Ольга Берггольц: Смерти не было и нет. Опыт прочтения судьбы | страница 140



Пьянство как юродство

– Когда-нибудь всех спросят, – говорила Ольга, – а что вы делали в начале пятидесятых? Я отвечу, что пила. И многие захотят со мной поменяться биографией.

Михаил Рабинович.
Воспоминания долгой жизни

Вряд ли кто-нибудь мог рассказать о причинах болезни и невозможности излечения откровеннее, чем сама Ольга. Она написала об этом и в дневниках, и в большой автобиографии, подготовленной по просьбе лечащего врача Я. Шрайбера.

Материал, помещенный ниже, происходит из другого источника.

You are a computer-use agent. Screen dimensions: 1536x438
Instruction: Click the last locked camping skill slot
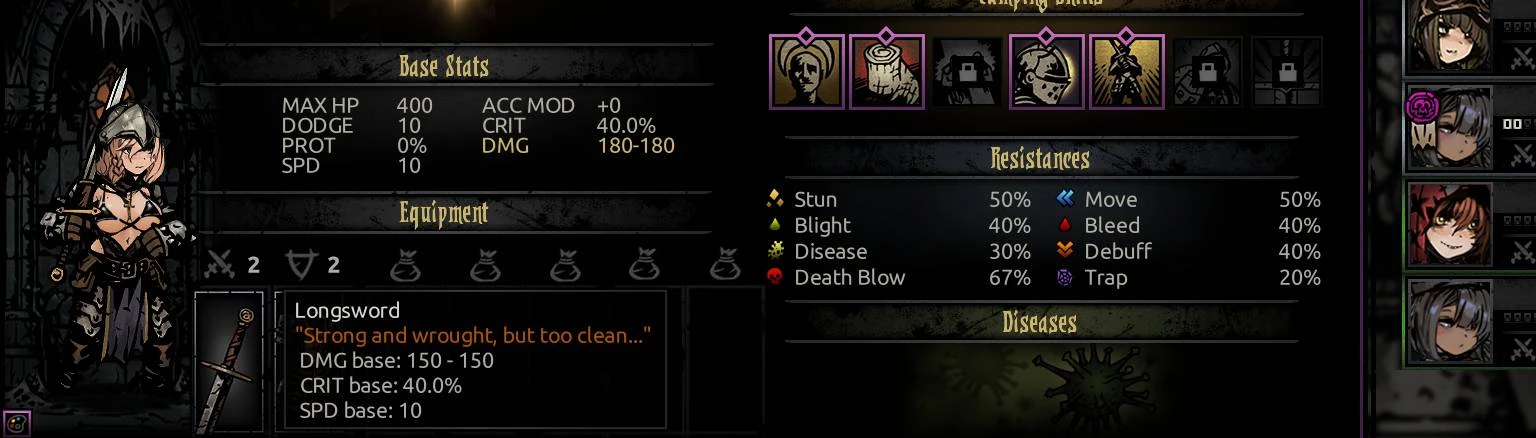coord(1286,71)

"…С октября 1951 года усиленно лечусь – вернее, лечат меня от хронического алкоголизма. С тех пор, как стали лечить, – стала пить все хуже и хуже. Когда первый раз пришла на ул. Радио ("товарищи уговорили"), – задохнулась от смертной обиды: махонькие палаты, все выходы под замками и есть можно только оловянной ложкой – совсем как в тюрьме, на Шпалерке, в 1938–39 гг. Так вот для чего все было – Колина смерть, дикое мужество блокады, стихи о ней, Колиной смерти, Юриной любви, о страшном подвиге Ленинграда, – вот для чего все было – чтоб оказаться здесь, чтоб заперли здесь, всучили оловянную – ту же ложку и посадили над той же страшной кашей, как в тюрьме. А я-то мучилась, мужалась, писала, отдавала сердце и, чтоб заглушить терзания совести и ревности, – пила (только от этого и пила), – оказывается, у жизни один для меня ответ: тюрьма. Не можешь подличать, мириться с ложью, горит душа – полезай в тюрьму. Очень помню ощущение тех дней. А лечили "по павловскому методу", "выработкой условных рефлексов" – рвотой, апоморфином. Каждый день впрыскивали апоморфин, давали понюхать водки и выпить, и потом меня отвратительно, мучительно рвало".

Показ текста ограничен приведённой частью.